Peace and love to fellow IT people from the humanities!
I decided to talk about how IT is used (with benefit!) In the humanities.

')
Million books is the name of the Google book digitization project, the results of which are seen by everyone in Google Books. A million books were successfully transferred to electronic format in 2007. Now Google’s new challenge is to digitize 30 million books.
And the humanities got a new question: what now to do with all this sea of literature? What to do with the millions of books that are published in our time?

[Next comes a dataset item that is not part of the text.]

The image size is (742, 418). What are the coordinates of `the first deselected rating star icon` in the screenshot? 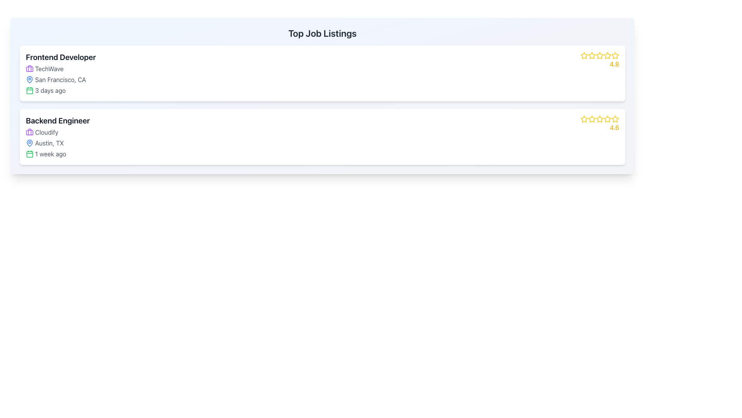 It's located at (591, 55).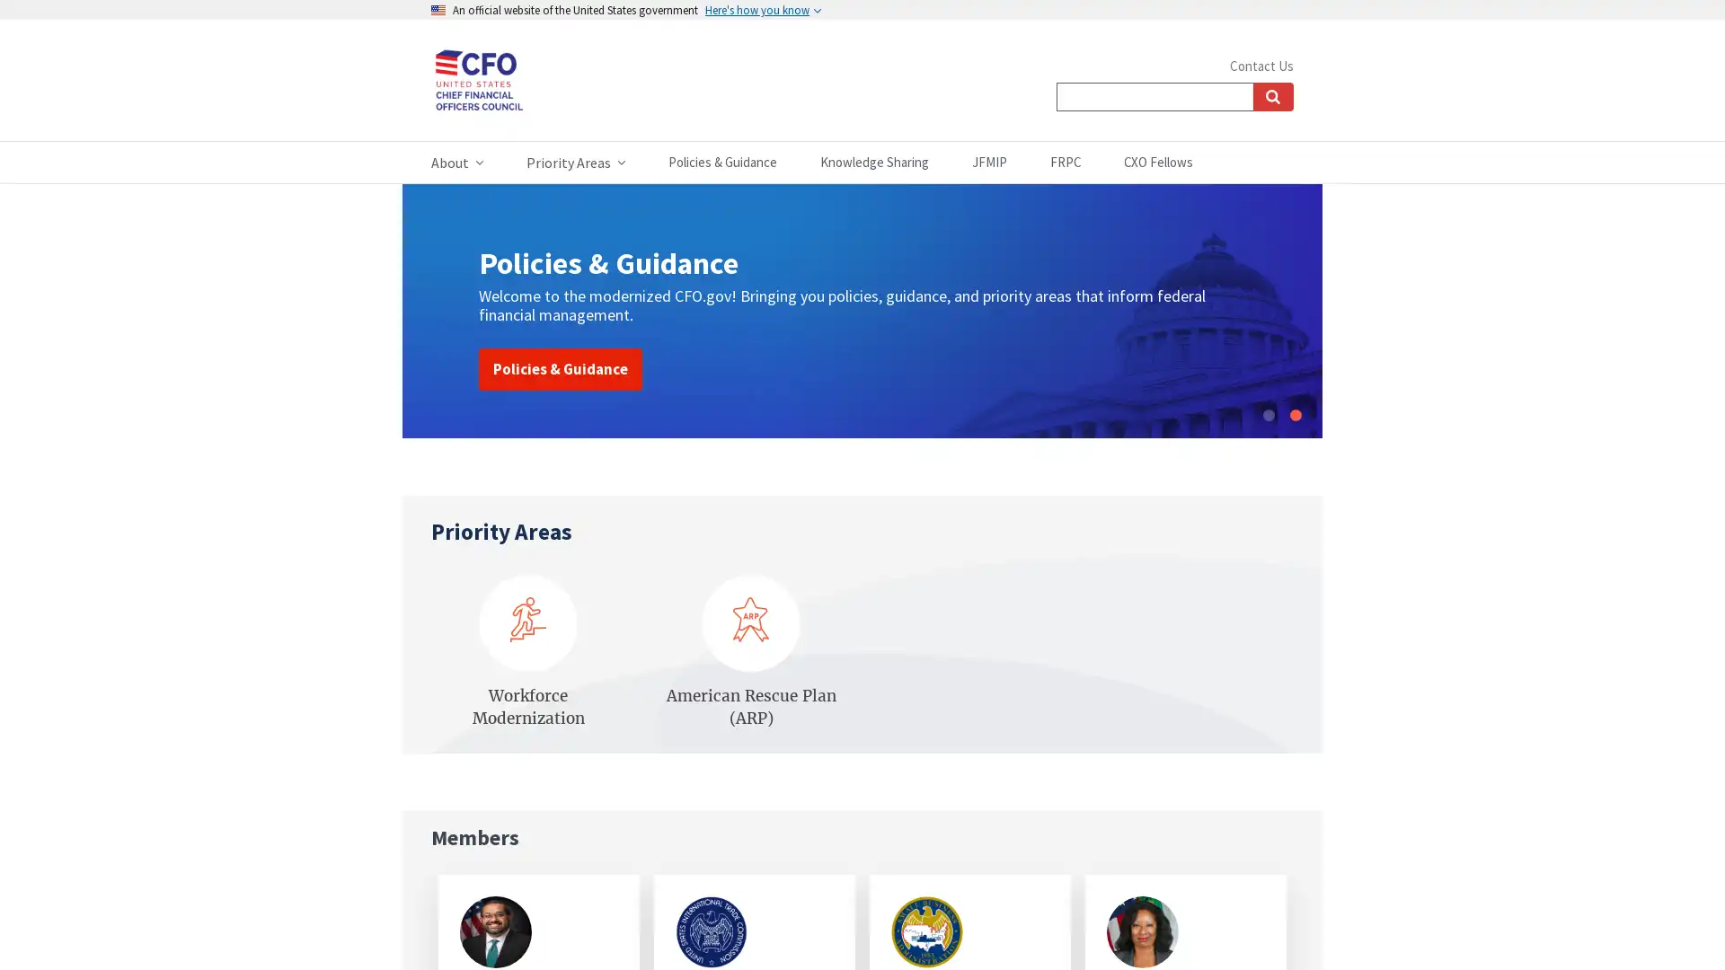 This screenshot has height=970, width=1725. What do you see at coordinates (576, 162) in the screenshot?
I see `Priority Areas` at bounding box center [576, 162].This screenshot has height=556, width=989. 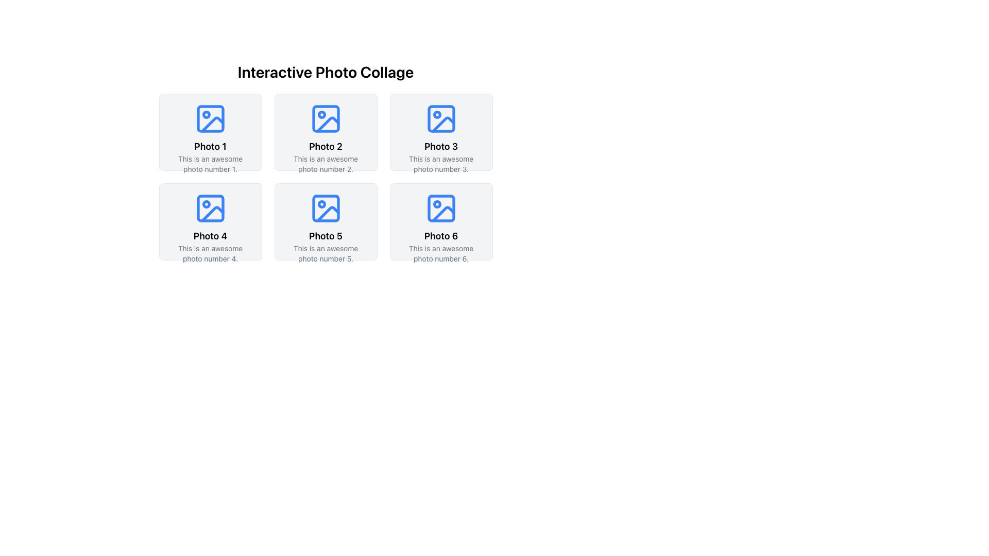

First, it is clear that you cannot read a million books.
Secondly, it is clear that the humanities should read it.
After all, the fundamental difference between a humanist and a natural scientist is the obligation to be aware of the entire volume of fiction. Suppose you did not read Kalevala, but you have to imagine what it is and how it is.
What to do?
Of course, to call for help new technologies. First of all - data mining. For this,
the MONK project has been launched at Northwestern University and the University of Illinois.

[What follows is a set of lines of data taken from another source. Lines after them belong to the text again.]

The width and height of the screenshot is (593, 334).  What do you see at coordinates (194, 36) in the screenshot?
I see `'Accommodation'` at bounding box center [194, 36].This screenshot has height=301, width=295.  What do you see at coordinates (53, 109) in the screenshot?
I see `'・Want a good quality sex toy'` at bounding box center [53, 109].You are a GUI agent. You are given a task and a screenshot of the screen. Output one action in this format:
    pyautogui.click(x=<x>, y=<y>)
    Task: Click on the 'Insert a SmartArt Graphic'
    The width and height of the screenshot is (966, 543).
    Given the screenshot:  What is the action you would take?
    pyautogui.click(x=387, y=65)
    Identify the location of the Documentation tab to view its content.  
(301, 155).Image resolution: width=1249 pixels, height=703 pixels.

MONK consists of a database and programs that detect repeating patterns in texts. The MorphAdorner program keeps track of links between individual words and sentences, parts of speech, and lexemes. It also takes into account a variety of dialects. The program is capable of learning and self-learning, the classification of texts and the calculation of probabilities (for example, by the frequency of occurrence of a word in several texts, calculate the probability of occurrence of text in the following). Thus, using this tool, you can get a kind of DNA of any text.
It is possible to detect the basic linguistic pattern of groups of texts united by one feature: for example, the DNA of texts written by women between 1790 and 1900 looks like this:

And the DNA of the texts written by men of the same period is like this:

Now MONK has high hopes. For example, with its help they hope to determine the authorship of doubtful texts, find out the year of writing the text, and even the gender of the author. And of course - it just eliminates the need to read a million books to be aware of what is written in them.
When writing, the following source was freely used: Tanya Clement et al.